The final chapter of David Brooks' The Road to Character is a rich and complex summary and an discussion of why and how our culture changed.
He opens by contrasting Johnny Unitas with Joe Namath. Both grew up in the same area of western Pennyslvania and only a decade apart, but were fundamentally different people. Unitas said "I always figured being a little dull was part of being pro." Namath was anything but dull. Brooks explains that Unitas viewed football as a job that was not fundamentally different from a factory worker or plumber. Namath engaged in self-promotion.
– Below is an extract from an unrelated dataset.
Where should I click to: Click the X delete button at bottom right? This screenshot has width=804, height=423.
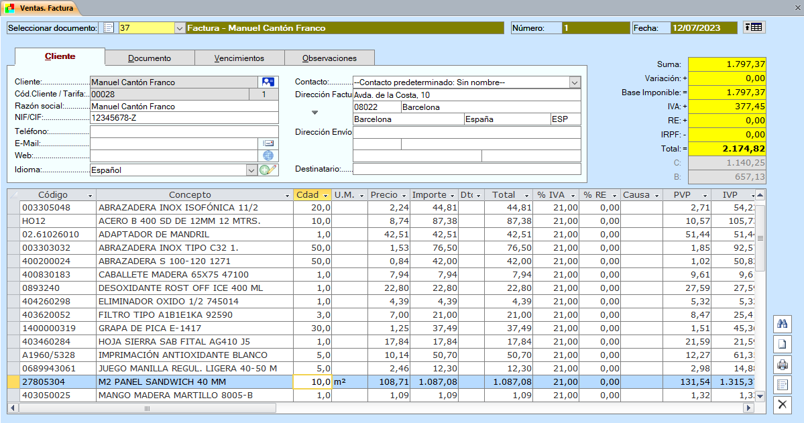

Reading this section made me think of Tom Landry. I miss his style of coaching. Dressed in a suit like a professional, he was generally stoic in his response to the what was happening on the field. I don't really care for the way most coaches dress and behave these days.
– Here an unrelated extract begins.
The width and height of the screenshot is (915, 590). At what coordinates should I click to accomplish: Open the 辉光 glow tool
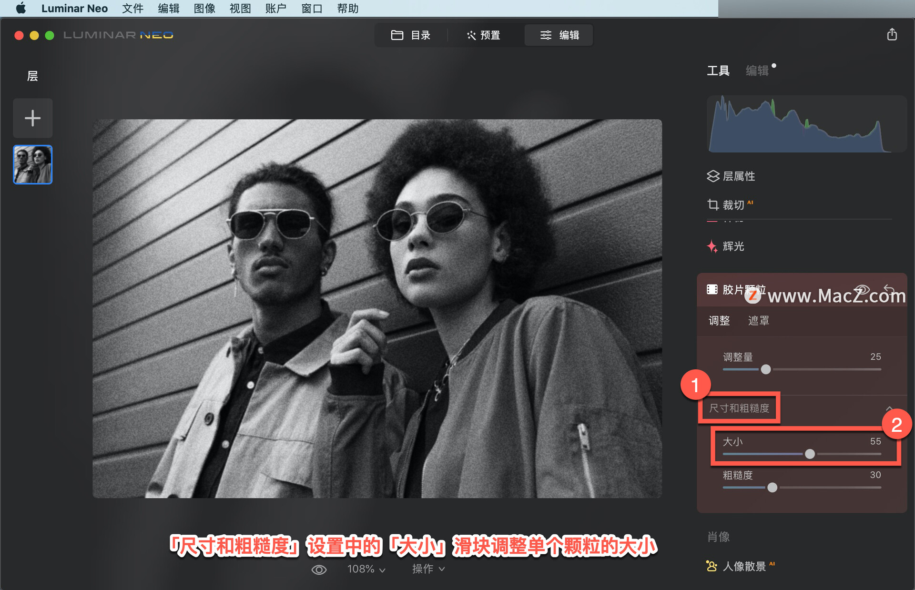pos(725,246)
So, when did this change occur? Brooks says that it wasn't the Baby Boomers and the upheavals of the late 1960's, like many people think. No, the change occurred in what Brokaw called the "Greatest Generation." In the post-war world they promoted a new culture of self-esteem and authenticity and abandoned the tradition of moral realism.
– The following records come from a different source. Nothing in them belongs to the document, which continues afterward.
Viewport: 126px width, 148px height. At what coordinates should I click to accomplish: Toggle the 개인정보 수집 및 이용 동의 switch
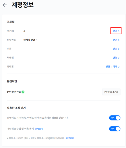(x=115, y=129)
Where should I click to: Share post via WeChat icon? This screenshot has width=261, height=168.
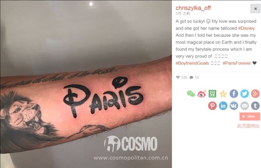[191, 94]
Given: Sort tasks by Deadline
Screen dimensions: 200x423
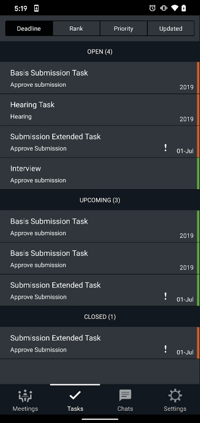Looking at the screenshot, I should (29, 29).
Brooks cites a number of examples, like Norman Vincent Peale's bestselling The Power of Positive Thinking. Interesting, I read back in November that Peale was Trump's favorite minister and even performed his first wedding.
He writes that this change was a response to its time and that there were good reasons and results for the change, but I want to write about those in the next post. But with the change "A moral vocabulary was lost and along with it a methodology for the formation of souls."
Key to the tradition of moral realism, according to Brooks, was a grasp of human limitations.
Some of these limitations are epistemological: reason is weak and the world is complex. We cannot really grasp the complexity of the world or the full truth about ourselves. Some of these limitations are moral: There are bugs in our souls that lead us toward selfishness and pride, that tempt us to put lower loves over higher loves. Some of the limitations are psychological: We are divided within ourselves, and many of the most urgent motions of our minds are unconscious and only dimly recognized by ourselves. Some of them are social: We are not self-completing creatures. To thrive we have to throw ourselves into a state of dependence--on others, on institutions, on the divine.
Brooks does not believe we need to abandon the new culture and return to the old one, but that we need to find greater balance between the two in order to respond to the moral needs of our time. But more on that in a future post, in which I'll also share some personal reflections.